Introduce `treatAsNonHtml` to remove `isHTML` implementation #1230

edwinv · 2024-03-25T16:34:03Z

Fixes #608

When Turbo navigates to a new URL, locationIsVisitable is called to check if the location is visitable. One part of the check is checking if the requested URL returns HTML. We can never determine with 100% confidence if a request will return HTML. A page with a .html extension might still return another content-type. A page with a .foobar extension might return HTML. Using a check on the file extension is therefore imprecise and prone to bugs.

Turbo already handles non-HTML responses. When a response doesn't contain an HTML part, a contentTypeMismatch is raised. This causes the page to reload to the requested URL. So we could remove the isHTML check completely and still have a functioning situation. The major downside is having two requests: one Turbo fetch and one regular browser request.

A user could prevent these double requests by adding data-turbo="false" to these links.
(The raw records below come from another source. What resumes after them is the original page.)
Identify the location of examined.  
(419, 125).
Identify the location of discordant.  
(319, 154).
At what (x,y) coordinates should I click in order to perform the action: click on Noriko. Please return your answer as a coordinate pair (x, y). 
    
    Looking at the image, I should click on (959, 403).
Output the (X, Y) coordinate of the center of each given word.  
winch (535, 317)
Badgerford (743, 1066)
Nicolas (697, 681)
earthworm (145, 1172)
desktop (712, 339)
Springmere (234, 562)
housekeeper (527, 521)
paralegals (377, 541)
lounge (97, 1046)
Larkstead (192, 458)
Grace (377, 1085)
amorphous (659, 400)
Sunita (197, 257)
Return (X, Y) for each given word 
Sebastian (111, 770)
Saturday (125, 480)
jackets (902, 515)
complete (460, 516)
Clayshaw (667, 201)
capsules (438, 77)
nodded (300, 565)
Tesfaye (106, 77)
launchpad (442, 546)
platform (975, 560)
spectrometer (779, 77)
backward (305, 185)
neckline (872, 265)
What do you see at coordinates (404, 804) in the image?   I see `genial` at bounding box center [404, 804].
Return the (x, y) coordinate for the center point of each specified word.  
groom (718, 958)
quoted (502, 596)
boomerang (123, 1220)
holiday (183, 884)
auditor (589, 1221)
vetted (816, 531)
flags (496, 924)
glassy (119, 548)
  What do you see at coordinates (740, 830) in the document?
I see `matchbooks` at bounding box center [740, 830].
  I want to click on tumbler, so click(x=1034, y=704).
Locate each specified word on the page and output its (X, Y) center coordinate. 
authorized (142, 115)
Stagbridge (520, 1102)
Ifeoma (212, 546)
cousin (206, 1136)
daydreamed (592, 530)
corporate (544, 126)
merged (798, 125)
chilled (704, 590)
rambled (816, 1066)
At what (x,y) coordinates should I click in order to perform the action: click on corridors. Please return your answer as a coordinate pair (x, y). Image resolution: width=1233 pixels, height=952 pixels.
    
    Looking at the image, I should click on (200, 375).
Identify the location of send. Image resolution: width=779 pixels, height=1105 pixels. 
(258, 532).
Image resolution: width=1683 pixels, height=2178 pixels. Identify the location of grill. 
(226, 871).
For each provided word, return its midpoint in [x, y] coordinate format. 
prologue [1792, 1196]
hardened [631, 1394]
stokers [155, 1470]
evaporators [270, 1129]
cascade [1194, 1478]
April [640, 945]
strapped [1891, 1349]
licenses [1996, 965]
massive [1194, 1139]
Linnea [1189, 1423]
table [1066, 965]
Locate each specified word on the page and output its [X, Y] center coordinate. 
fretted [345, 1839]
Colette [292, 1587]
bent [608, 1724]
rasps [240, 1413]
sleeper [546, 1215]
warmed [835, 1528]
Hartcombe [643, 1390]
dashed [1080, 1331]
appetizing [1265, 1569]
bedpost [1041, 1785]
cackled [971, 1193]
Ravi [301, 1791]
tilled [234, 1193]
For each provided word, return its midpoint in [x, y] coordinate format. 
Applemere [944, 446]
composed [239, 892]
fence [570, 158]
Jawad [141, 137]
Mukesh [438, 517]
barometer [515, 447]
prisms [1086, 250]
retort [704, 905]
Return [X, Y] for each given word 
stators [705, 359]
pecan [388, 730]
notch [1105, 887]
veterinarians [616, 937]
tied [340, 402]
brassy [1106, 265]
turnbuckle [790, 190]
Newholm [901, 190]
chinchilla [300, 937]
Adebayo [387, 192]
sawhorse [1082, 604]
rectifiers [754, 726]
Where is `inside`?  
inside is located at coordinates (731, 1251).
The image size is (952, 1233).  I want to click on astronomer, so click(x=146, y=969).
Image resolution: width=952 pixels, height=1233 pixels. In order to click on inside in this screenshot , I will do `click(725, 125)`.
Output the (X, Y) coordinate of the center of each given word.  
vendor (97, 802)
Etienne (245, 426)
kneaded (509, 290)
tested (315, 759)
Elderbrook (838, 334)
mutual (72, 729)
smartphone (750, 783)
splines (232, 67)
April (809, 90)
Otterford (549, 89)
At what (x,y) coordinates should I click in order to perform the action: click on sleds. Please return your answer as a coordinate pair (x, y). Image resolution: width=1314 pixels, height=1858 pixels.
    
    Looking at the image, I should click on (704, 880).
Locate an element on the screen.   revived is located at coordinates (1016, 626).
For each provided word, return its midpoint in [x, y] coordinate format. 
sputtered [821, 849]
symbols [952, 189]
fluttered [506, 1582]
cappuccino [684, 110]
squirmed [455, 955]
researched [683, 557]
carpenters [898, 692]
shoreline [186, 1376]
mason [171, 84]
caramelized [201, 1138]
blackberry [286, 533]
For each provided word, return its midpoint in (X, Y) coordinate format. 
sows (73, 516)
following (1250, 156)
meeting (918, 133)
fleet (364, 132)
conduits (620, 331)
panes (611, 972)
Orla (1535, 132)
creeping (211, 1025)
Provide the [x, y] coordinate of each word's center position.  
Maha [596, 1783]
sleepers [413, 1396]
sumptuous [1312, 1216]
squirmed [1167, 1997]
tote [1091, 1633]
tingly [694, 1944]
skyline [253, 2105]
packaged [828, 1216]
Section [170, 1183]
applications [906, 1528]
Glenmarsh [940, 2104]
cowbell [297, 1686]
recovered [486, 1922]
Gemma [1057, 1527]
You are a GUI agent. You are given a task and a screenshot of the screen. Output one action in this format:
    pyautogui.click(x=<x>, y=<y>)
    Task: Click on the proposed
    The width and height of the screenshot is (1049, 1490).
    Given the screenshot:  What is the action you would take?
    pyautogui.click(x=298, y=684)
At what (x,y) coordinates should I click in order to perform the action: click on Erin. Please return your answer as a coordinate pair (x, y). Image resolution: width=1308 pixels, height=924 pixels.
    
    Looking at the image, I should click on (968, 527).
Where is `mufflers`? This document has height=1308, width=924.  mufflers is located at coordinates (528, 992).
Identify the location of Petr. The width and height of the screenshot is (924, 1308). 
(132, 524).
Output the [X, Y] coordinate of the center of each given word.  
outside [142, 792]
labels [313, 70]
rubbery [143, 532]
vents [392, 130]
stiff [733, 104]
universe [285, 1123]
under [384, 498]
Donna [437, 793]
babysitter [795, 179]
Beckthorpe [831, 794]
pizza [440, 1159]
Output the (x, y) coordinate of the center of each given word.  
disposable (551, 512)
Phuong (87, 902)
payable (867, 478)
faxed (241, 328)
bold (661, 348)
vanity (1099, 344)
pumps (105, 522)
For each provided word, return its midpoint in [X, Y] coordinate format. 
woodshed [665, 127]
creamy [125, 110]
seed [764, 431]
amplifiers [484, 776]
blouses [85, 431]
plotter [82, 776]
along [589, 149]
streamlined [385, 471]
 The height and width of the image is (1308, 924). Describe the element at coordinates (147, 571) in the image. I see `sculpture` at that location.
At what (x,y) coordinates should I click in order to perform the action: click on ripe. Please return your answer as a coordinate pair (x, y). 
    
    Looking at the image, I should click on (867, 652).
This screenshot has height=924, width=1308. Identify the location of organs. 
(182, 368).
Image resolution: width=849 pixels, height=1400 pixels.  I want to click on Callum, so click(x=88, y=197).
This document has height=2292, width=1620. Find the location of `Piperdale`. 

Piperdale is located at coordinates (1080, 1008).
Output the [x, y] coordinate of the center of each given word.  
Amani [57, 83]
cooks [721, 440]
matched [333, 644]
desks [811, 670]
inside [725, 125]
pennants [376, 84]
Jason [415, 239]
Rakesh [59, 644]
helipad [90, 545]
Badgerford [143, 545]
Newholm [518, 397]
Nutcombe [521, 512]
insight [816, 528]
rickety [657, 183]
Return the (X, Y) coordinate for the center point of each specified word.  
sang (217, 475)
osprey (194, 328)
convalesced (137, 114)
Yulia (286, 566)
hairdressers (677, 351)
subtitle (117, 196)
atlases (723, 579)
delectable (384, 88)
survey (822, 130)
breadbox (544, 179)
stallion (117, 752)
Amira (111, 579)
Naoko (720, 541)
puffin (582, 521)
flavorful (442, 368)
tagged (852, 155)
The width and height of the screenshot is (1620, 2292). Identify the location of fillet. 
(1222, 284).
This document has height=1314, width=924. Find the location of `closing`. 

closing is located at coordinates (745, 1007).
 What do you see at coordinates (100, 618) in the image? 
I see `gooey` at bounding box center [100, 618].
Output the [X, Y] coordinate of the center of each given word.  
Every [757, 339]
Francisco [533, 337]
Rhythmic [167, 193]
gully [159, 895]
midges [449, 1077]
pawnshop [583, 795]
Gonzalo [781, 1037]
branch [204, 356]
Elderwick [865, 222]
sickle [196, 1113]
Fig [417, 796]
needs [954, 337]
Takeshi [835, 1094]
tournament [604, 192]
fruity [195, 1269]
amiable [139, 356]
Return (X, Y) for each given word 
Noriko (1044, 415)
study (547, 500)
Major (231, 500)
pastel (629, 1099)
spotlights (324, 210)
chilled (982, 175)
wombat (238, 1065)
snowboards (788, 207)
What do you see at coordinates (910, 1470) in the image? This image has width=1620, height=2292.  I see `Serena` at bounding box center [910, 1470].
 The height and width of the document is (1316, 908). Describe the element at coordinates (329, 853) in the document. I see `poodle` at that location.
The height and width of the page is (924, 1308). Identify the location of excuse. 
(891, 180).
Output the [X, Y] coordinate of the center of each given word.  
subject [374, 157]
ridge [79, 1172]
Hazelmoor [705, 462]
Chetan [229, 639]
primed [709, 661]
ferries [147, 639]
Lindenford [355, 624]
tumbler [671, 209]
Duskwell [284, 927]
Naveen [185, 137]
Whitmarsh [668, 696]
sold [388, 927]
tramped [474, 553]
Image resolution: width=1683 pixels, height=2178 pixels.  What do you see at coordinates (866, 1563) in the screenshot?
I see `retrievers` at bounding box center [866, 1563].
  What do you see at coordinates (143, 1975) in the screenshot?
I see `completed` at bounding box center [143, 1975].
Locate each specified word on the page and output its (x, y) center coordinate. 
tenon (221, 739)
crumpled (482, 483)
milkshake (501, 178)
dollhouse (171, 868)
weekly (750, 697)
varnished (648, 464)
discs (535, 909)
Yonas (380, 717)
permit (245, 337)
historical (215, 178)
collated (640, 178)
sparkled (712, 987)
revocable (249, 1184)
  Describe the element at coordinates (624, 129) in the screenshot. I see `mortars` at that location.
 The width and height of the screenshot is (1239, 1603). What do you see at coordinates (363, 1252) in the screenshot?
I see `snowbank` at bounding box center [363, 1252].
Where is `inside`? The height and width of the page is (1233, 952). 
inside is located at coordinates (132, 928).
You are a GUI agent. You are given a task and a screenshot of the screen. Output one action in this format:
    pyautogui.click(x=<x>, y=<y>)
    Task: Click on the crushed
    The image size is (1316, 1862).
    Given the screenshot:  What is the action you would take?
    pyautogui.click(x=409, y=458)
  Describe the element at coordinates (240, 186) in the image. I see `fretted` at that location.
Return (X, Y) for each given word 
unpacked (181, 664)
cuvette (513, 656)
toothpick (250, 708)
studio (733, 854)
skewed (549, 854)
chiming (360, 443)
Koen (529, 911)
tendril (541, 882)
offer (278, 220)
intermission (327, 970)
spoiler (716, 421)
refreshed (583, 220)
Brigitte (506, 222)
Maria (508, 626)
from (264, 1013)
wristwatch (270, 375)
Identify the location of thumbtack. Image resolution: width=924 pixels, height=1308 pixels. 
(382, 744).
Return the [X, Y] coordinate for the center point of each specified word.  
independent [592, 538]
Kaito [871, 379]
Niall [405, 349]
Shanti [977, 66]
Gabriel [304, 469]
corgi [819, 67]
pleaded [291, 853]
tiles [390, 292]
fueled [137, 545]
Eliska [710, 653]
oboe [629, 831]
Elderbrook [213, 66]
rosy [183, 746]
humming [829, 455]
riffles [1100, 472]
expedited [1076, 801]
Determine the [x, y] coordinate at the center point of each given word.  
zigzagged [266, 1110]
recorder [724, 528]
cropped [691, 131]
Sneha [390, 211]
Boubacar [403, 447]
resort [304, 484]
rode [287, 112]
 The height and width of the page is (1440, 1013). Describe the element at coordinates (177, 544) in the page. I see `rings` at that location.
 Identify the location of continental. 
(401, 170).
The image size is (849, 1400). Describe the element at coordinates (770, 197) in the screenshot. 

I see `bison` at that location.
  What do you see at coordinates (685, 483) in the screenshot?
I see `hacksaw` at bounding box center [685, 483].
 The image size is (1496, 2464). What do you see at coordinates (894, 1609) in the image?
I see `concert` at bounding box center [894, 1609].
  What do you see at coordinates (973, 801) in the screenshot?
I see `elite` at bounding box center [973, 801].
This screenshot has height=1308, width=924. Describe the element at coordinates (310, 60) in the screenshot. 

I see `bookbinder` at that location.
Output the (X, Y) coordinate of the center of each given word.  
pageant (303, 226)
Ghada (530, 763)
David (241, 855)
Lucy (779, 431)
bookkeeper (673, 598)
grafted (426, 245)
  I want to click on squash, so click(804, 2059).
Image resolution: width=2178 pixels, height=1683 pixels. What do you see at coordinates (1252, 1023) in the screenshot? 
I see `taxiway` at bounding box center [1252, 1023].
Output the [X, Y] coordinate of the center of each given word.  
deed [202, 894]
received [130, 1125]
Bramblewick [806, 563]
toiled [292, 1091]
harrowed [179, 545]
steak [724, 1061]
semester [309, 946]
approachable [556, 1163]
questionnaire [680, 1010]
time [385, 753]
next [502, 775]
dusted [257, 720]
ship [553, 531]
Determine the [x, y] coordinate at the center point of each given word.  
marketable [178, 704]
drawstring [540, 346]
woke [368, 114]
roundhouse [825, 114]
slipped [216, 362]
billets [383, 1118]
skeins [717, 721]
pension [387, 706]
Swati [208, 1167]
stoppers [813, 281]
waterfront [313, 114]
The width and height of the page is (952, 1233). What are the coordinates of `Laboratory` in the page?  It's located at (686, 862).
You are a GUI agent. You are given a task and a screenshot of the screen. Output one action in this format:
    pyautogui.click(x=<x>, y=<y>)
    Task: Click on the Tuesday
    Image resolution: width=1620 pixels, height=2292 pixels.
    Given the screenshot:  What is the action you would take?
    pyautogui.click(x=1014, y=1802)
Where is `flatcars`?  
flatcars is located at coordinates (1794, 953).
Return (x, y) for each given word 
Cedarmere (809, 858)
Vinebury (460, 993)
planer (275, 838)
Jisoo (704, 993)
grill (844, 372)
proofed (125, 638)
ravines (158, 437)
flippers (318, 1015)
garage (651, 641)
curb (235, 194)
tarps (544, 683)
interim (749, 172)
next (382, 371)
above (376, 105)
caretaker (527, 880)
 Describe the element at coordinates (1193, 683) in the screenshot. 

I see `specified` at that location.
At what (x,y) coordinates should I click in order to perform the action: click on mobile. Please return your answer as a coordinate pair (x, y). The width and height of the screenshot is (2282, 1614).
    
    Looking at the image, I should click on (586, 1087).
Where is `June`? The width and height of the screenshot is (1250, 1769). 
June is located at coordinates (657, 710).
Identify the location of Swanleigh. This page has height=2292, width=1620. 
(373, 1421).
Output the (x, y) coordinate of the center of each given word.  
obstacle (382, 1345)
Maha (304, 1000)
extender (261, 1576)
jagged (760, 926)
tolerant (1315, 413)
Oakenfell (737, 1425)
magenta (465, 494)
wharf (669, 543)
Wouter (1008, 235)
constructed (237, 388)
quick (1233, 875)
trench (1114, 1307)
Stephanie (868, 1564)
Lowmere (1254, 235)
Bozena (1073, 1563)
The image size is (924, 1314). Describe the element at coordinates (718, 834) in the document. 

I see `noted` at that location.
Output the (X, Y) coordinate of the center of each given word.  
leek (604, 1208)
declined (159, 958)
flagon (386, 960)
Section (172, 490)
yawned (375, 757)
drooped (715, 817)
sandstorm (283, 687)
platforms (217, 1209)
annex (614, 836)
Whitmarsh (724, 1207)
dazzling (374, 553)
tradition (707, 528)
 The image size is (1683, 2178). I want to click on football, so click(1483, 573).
But there might be some sensible default by never handling known non-HTML extensions as a Turbo request. This PR introduces the Turbo.treatAsNonHtml setting to enable this.

By default, a range of common non-HTML extensions are included in this setting, like .png and .jpg. If users have many links to other extensions and don't want to sprinkle their HTML with data-turbo="false" attribute, they can add new extensions to the set:

Turbo.treatAsNonHtml.add(".mp3")

Because these changes are added to the lower-level checks, they work both for regulars visits and the newly introduced page refresh morphs.

Mentioning @packagethief @dhh @jorgemanrubia for some visibility.

packagethief · 2024-03-25T16:59:56Z

I'm wary of using an exclusion list and assuming that most things are HTML by default. I think the list will just keep growing. But I do like the API you've proposed better than isHTML's existing regex. What would you think of using that API with an HTML extension allowlist? Then applications can more easily configure the extensions they want treated as HTML:

Turbo.htmlExtensions.add(".foobar")

The implementation would be as you've proposed, but would check for inclusion in the HTML extensions, rather than exclusion. We'd ship with the defaults already defined by the regex:

export const htmlExtensions = new Set([ ".html", ".htm", ".xhtml", ".php" ])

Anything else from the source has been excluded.